Ich könnte jetzt anfangen zu erklären, wie der Landtag im Allgemeinen funktioniert, wer wofür zuständig ist etc., doch das könnt Ihr genauso gut hier nachlesen. Von meiner Tour durch den Landtag mit Frau Stamm habe ich Spannenderes zu erzählen.

Im Plenum – das ist die Vollversammlung, in der alle drinsitzen, die besprochenen Anträge durchgehen und abstimmen – ging es mit dem immerwährenden Thema „Entkriminalisierung von Cannabis“  – für mich überraschend – heiß her. Leider hört man in diesem Video nicht die Lacher und Kommentare aus dem Publikum.

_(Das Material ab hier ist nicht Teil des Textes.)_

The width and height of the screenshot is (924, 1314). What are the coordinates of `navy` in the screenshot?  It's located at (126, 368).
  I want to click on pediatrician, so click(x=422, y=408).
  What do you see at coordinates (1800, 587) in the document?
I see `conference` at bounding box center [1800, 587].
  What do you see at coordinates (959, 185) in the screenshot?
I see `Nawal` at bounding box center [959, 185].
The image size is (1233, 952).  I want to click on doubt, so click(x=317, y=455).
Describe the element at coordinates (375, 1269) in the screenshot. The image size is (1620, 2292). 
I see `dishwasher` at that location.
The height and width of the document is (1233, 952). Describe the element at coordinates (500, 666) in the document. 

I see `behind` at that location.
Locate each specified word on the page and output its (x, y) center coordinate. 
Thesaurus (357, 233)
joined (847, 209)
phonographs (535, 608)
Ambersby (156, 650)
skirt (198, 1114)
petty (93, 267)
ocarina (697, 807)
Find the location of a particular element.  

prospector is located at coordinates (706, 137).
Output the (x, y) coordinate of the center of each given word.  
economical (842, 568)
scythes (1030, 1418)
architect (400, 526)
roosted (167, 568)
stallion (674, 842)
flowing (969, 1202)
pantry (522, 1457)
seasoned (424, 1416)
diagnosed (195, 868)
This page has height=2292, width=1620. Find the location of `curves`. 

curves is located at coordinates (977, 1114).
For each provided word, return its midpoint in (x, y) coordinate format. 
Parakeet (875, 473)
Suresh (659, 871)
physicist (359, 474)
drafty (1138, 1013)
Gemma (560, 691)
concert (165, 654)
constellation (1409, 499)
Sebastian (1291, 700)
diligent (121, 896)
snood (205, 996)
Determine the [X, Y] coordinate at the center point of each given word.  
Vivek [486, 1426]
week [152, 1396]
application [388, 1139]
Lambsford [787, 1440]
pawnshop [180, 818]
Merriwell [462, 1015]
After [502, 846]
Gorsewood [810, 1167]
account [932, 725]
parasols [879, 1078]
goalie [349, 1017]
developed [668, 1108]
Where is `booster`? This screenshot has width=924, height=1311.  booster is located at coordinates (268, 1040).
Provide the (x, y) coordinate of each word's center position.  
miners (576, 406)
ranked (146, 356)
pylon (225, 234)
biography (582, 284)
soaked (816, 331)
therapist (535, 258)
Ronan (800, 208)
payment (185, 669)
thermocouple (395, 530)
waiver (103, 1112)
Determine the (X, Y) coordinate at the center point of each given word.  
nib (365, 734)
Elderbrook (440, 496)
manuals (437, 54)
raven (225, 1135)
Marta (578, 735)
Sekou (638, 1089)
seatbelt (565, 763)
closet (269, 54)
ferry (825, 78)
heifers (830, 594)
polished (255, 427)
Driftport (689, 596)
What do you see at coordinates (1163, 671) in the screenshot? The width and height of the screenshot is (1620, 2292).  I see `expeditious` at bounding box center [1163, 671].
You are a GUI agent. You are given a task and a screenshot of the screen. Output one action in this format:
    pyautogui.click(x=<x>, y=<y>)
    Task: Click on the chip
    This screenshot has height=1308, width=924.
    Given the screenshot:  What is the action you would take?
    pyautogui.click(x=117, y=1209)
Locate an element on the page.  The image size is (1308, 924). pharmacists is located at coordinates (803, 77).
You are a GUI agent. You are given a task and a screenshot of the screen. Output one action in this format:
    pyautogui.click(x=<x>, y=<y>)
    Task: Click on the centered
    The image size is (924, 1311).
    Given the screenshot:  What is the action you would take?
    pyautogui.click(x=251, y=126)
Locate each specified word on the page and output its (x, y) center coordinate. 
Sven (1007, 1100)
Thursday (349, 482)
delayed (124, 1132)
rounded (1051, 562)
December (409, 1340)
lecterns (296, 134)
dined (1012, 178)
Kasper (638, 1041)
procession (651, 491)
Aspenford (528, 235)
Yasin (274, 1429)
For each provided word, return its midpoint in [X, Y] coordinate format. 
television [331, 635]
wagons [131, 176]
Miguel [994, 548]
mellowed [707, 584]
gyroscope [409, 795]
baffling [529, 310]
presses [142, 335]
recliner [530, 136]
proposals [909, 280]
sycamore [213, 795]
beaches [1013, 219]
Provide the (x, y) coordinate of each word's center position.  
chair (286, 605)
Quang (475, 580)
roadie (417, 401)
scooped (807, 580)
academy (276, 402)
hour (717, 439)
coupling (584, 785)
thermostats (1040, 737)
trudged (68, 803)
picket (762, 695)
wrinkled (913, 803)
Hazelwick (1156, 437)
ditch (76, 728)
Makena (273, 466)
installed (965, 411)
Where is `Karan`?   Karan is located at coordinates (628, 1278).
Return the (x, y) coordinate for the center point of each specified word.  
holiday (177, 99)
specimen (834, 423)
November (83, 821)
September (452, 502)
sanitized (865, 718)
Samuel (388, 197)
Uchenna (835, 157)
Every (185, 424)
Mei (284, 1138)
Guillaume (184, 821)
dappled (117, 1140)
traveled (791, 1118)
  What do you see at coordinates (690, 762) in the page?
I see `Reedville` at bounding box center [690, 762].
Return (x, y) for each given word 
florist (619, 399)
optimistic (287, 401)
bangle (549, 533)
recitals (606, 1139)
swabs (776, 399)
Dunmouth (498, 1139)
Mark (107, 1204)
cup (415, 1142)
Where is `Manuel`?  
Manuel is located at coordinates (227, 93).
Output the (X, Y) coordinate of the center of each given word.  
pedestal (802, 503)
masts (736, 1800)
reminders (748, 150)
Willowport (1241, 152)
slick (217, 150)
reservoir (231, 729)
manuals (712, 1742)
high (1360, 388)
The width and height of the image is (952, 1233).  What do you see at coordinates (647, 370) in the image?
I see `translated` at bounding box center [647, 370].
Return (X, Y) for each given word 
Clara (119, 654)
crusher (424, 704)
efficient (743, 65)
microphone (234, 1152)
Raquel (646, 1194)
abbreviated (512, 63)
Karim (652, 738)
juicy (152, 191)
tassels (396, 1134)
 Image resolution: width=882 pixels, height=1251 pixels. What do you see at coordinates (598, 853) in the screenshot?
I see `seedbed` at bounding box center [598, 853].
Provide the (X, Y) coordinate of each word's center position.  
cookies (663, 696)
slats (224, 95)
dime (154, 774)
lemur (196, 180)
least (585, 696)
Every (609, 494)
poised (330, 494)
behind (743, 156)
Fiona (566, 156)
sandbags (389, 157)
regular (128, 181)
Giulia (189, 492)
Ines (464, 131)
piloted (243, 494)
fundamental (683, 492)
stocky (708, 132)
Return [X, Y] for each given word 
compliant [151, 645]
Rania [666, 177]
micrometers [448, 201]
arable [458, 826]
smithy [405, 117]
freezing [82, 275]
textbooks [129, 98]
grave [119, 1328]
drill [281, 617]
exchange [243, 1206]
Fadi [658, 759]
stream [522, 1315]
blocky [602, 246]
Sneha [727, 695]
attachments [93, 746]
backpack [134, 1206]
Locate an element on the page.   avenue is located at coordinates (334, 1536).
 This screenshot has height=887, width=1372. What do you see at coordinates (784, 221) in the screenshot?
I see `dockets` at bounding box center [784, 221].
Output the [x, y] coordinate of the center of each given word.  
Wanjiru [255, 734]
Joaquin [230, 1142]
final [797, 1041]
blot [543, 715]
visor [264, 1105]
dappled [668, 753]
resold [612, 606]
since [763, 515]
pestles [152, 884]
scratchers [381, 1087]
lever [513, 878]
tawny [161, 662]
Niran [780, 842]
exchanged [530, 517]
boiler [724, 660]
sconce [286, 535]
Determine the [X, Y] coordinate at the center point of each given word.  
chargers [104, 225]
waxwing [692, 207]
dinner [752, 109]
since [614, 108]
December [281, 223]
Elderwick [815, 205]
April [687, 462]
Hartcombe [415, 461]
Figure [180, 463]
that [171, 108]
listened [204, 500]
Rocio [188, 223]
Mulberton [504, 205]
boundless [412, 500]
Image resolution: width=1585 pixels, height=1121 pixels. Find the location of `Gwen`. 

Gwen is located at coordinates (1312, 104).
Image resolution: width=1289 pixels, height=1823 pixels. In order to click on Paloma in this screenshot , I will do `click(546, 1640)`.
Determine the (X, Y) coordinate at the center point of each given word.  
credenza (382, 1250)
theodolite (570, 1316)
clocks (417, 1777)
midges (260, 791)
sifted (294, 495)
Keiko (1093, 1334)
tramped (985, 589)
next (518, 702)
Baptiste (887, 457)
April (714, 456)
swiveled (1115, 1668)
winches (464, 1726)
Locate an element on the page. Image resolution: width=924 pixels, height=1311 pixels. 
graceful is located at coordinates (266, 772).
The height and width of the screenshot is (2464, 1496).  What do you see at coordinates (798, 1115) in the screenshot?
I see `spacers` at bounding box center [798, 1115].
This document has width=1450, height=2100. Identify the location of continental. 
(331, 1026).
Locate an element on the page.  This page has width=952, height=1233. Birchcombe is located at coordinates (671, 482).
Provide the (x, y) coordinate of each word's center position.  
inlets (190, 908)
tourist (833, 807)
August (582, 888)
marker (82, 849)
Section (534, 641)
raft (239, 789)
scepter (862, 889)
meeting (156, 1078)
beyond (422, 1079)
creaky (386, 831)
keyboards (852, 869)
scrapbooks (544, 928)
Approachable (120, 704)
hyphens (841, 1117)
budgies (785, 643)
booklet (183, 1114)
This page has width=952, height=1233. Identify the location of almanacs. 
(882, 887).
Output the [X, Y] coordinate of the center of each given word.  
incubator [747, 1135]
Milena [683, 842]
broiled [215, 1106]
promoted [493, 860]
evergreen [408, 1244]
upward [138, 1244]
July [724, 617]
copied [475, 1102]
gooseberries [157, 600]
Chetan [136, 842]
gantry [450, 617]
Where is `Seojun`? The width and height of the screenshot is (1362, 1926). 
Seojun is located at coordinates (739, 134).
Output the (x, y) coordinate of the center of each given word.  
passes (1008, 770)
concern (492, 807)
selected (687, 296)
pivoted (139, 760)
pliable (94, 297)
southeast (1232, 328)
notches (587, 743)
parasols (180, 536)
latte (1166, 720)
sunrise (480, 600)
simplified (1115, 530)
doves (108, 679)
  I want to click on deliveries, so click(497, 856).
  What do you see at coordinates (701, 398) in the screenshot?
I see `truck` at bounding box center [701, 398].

Zwischenrufe gehören ebenso wie Unmutsbezeugungen zum politischen Alltag – vor allem innerhalb solcher Sitzungen – das hat System. Nehmen wir die aktuelle Flüchtlingsdebatte als Beispiel.

Am ersten Tag meines Besuchs fuhr Claudia Stamm nach Simbach, das an der Grenze zu Österreich liegt. Dort warteten 200 Flüchtlige vor den Toren bzw. auf der Brücke und das seit 24 Stunden ohne nennenswerte Betreuung. Manche sprangen in den Inn, um an das deutsche Ufer zu gelangen Die Regierung war mit der Situation offenbar überfordert.

Also sprachen die Grünen das Thema im Plenum sofort an und appellierten an die CSU, dass sie doch die Ankömmlinge dort endlich abholen sollen und es nicht sein kann, dass die regierende Partei unfähig ist, das Ganze ordentlich zu organisieren. Dazu käme noch, dass es sich auf der Brücke hauptsächlich um Frauen und Kinder handelte und diese ohne Decken die Nacht verbringen mussten, da die Erstversorgung versäumt wurde.

Die CSU feuerte darauf sofort zurück und merkte an, dass das Problem nicht solche Einzelfälle wären, sondern die Kommunikation mit Österreich nicht so funktioniert, wie sie sollte. Es wurde vorher mit Österreich vereinbart, dass an Ort X 1000 Flüchtlinge mit Bussen abgeholten werden, an Ort Y 1800 und so weiter. Wenn diese Vereinbarungen immer eingehalten werden würden, würde es nicht zu solchen Zuständen wie in Simbach kommen. In der Realität allerdings wurden an Ort X 1050 (ok, ist noch im Tolleranzbereich) und an Ort Y gleich 2800 Flüchtlinge geschickt, was nicht auf die Schnelle in den Griff zu bekommen ist.
Jetzt denkt man als Zuhörer: Ok, da gebe ich der CSU recht, da können sie wirklich nichts dafür, also größtenteils Applaus beim Redner der CSU. Zwischendurch natürlich trotzdem Buh-Rufe von der Opposition, die natürlich diese Information nicht hatten. Und jetzt kommt der Knackpunkt: Wer Informationen hat, hat die Macht. Der CSU Chef kann schnell die richtige Person bei der Bundespolizei anrufen und um aktuelle Lageschilderung bitten und dann  am nächsten Tag im Plenum der Opposition sowas sagen wie „Machen Sie doch erst mal Ihre Hausaufgaben“. In diesem konkreten Fall Simbach war aber auch die CSU über die prekäre Lage überrascht.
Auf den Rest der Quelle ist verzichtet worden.